## PROBLEM
All records are to be printed again exactly as they appear.

[Records from a collection]

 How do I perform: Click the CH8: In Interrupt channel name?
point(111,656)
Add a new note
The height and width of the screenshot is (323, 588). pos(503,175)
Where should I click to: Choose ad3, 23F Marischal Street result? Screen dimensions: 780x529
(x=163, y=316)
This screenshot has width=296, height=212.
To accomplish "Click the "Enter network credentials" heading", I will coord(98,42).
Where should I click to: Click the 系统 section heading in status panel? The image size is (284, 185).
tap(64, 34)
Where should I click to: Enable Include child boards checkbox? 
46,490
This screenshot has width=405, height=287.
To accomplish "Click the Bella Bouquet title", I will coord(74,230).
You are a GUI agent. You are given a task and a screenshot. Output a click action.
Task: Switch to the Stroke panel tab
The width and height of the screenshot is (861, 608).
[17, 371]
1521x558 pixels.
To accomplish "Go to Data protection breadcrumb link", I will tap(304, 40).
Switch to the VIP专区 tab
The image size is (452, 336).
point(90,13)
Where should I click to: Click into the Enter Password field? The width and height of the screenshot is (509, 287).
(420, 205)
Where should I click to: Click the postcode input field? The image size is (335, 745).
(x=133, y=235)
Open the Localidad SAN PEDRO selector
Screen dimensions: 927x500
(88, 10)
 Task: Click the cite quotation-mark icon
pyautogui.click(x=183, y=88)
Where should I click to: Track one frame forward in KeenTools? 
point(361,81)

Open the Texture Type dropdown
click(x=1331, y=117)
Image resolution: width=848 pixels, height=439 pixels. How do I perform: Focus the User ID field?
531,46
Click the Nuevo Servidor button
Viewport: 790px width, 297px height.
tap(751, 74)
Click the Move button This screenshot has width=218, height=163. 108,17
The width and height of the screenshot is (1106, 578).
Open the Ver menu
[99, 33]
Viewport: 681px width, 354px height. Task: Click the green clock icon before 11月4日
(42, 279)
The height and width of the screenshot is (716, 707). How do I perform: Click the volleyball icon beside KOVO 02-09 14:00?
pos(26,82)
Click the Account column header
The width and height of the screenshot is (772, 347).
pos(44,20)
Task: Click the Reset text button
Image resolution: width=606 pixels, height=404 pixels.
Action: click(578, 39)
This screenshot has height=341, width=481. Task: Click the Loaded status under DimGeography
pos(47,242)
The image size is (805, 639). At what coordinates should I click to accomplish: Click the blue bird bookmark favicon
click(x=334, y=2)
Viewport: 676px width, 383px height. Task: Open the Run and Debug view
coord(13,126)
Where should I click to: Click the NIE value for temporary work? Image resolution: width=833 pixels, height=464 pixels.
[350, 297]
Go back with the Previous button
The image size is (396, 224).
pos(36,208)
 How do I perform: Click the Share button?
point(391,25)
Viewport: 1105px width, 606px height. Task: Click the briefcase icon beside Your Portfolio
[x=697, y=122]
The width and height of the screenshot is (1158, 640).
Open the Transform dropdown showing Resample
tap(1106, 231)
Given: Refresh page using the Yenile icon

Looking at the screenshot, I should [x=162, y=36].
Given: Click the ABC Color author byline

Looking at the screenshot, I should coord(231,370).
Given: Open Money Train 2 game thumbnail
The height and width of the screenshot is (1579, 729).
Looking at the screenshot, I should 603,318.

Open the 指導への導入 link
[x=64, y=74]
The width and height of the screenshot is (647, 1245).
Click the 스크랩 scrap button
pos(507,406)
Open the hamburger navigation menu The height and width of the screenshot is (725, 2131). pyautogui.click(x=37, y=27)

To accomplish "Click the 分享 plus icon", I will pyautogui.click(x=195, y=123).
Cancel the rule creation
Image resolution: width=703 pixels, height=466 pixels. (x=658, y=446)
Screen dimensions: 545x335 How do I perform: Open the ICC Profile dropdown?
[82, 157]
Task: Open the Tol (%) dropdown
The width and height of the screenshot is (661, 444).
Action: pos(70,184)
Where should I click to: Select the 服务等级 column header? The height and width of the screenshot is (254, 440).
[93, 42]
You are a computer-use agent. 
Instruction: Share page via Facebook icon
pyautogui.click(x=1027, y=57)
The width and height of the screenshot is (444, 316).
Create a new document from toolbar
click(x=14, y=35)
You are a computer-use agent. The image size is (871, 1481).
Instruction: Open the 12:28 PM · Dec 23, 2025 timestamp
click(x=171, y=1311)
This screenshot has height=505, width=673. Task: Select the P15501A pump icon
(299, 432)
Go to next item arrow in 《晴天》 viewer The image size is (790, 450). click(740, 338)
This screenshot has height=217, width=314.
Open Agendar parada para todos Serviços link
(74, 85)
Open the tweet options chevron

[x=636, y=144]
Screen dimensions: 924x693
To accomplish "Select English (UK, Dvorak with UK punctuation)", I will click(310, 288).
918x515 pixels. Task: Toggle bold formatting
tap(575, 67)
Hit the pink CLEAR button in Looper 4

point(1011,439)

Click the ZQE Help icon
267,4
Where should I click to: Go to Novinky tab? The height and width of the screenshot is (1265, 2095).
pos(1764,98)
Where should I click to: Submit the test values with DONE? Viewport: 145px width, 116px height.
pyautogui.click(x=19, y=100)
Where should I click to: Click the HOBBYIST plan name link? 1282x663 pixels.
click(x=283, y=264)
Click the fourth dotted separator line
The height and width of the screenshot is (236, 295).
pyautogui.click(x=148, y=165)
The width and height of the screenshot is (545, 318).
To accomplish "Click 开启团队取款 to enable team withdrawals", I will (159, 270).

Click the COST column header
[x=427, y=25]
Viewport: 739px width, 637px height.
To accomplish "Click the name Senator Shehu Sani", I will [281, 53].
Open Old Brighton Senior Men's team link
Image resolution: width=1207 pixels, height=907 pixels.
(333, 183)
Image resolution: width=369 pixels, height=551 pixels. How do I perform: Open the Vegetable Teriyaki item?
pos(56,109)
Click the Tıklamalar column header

## WRITTEN RESPONSE
 How do I perform: Click the CH8: In Interrupt channel name?
point(111,656)
Add a new note
The height and width of the screenshot is (323, 588). pos(503,175)
Where should I click to: Choose ad3, 23F Marischal Street result? Screen dimensions: 780x529
(x=163, y=316)
This screenshot has width=296, height=212.
To accomplish "Click the "Enter network credentials" heading", I will coord(98,42).
Where should I click to: Click the 系统 section heading in status panel? The image size is (284, 185).
tap(64, 34)
Where should I click to: Enable Include child boards checkbox? 
46,490
This screenshot has width=405, height=287.
To accomplish "Click the Bella Bouquet title", I will coord(74,230).
You are a GUI agent. You are given a task and a screenshot. Output a click action.
Task: Switch to the Stroke panel tab
The width and height of the screenshot is (861, 608).
[17, 371]
1521x558 pixels.
To accomplish "Go to Data protection breadcrumb link", I will tap(304, 40).
Switch to the VIP专区 tab
The image size is (452, 336).
point(90,13)
Where should I click to: Click into the Enter Password field? The width and height of the screenshot is (509, 287).
(420, 205)
Where should I click to: Click the postcode input field? The image size is (335, 745).
(x=133, y=235)
Open the Localidad SAN PEDRO selector
Screen dimensions: 927x500
(88, 10)
 Task: Click the cite quotation-mark icon
pyautogui.click(x=183, y=88)
Where should I click to: Track one frame forward in KeenTools? 
point(361,81)

Open the Texture Type dropdown
click(x=1331, y=117)
Image resolution: width=848 pixels, height=439 pixels. How do I perform: Focus the User ID field?
531,46
Click the Nuevo Servidor button
Viewport: 790px width, 297px height.
tap(751, 74)
Click the Move button This screenshot has width=218, height=163. 108,17
The width and height of the screenshot is (1106, 578).
Open the Ver menu
[99, 33]
Viewport: 681px width, 354px height. Task: Click the green clock icon before 11月4日
(42, 279)
The height and width of the screenshot is (716, 707). How do I perform: Click the volleyball icon beside KOVO 02-09 14:00?
pos(26,82)
Click the Account column header
The width and height of the screenshot is (772, 347).
pos(44,20)
Task: Click the Reset text button
Image resolution: width=606 pixels, height=404 pixels.
Action: click(578, 39)
This screenshot has height=341, width=481. Task: Click the Loaded status under DimGeography
pos(47,242)
The image size is (805, 639). At what coordinates should I click to accomplish: Click the blue bird bookmark favicon
click(x=334, y=2)
Viewport: 676px width, 383px height. Task: Open the Run and Debug view
coord(13,126)
Where should I click to: Click the NIE value for temporary work? Image resolution: width=833 pixels, height=464 pixels.
[350, 297]
Go back with the Previous button
The image size is (396, 224).
pos(36,208)
 How do I perform: Click the Share button?
point(391,25)
Viewport: 1105px width, 606px height. Task: Click the briefcase icon beside Your Portfolio
[x=697, y=122]
The width and height of the screenshot is (1158, 640).
Open the Transform dropdown showing Resample
tap(1106, 231)
Given: Refresh page using the Yenile icon

Looking at the screenshot, I should [x=162, y=36].
Given: Click the ABC Color author byline

Looking at the screenshot, I should coord(231,370).
Given: Open Money Train 2 game thumbnail
The height and width of the screenshot is (1579, 729).
Looking at the screenshot, I should 603,318.

Open the 指導への導入 link
[x=64, y=74]
The width and height of the screenshot is (647, 1245).
Click the 스크랩 scrap button
pos(507,406)
Open the hamburger navigation menu The height and width of the screenshot is (725, 2131). pyautogui.click(x=37, y=27)

To accomplish "Click the 分享 plus icon", I will pyautogui.click(x=195, y=123).
Cancel the rule creation
Image resolution: width=703 pixels, height=466 pixels. (x=658, y=446)
Screen dimensions: 545x335 How do I perform: Open the ICC Profile dropdown?
[82, 157]
Task: Open the Tol (%) dropdown
The width and height of the screenshot is (661, 444).
Action: pos(70,184)
Where should I click to: Select the 服务等级 column header? The height and width of the screenshot is (254, 440).
[93, 42]
You are a computer-use agent. 
Instruction: Share page via Facebook icon
pyautogui.click(x=1027, y=57)
The width and height of the screenshot is (444, 316).
Create a new document from toolbar
click(x=14, y=35)
You are a computer-use agent. The image size is (871, 1481).
Instruction: Open the 12:28 PM · Dec 23, 2025 timestamp
click(x=171, y=1311)
This screenshot has height=505, width=673. Task: Select the P15501A pump icon
(299, 432)
Go to next item arrow in 《晴天》 viewer The image size is (790, 450). click(740, 338)
This screenshot has height=217, width=314.
Open Agendar parada para todos Serviços link
(74, 85)
Open the tweet options chevron

[x=636, y=144]
Screen dimensions: 924x693
To accomplish "Select English (UK, Dvorak with UK punctuation)", I will click(310, 288).
918x515 pixels. Task: Toggle bold formatting
tap(575, 67)
Hit the pink CLEAR button in Looper 4

point(1011,439)

Click the ZQE Help icon
267,4
Where should I click to: Go to Novinky tab? The height and width of the screenshot is (1265, 2095).
pos(1764,98)
Where should I click to: Submit the test values with DONE? Viewport: 145px width, 116px height.
pyautogui.click(x=19, y=100)
Where should I click to: Click the HOBBYIST plan name link? 1282x663 pixels.
click(x=283, y=264)
Click the fourth dotted separator line
The height and width of the screenshot is (236, 295).
pyautogui.click(x=148, y=165)
The width and height of the screenshot is (545, 318).
To accomplish "Click 开启团队取款 to enable team withdrawals", I will (159, 270).

Click the COST column header
[x=427, y=25]
Viewport: 739px width, 637px height.
To accomplish "Click the name Senator Shehu Sani", I will [281, 53].
Open Old Brighton Senior Men's team link
Image resolution: width=1207 pixels, height=907 pixels.
(333, 183)
Image resolution: width=369 pixels, height=551 pixels. How do I perform: Open the Vegetable Teriyaki item?
pos(56,109)
Click the Tıklamalar column header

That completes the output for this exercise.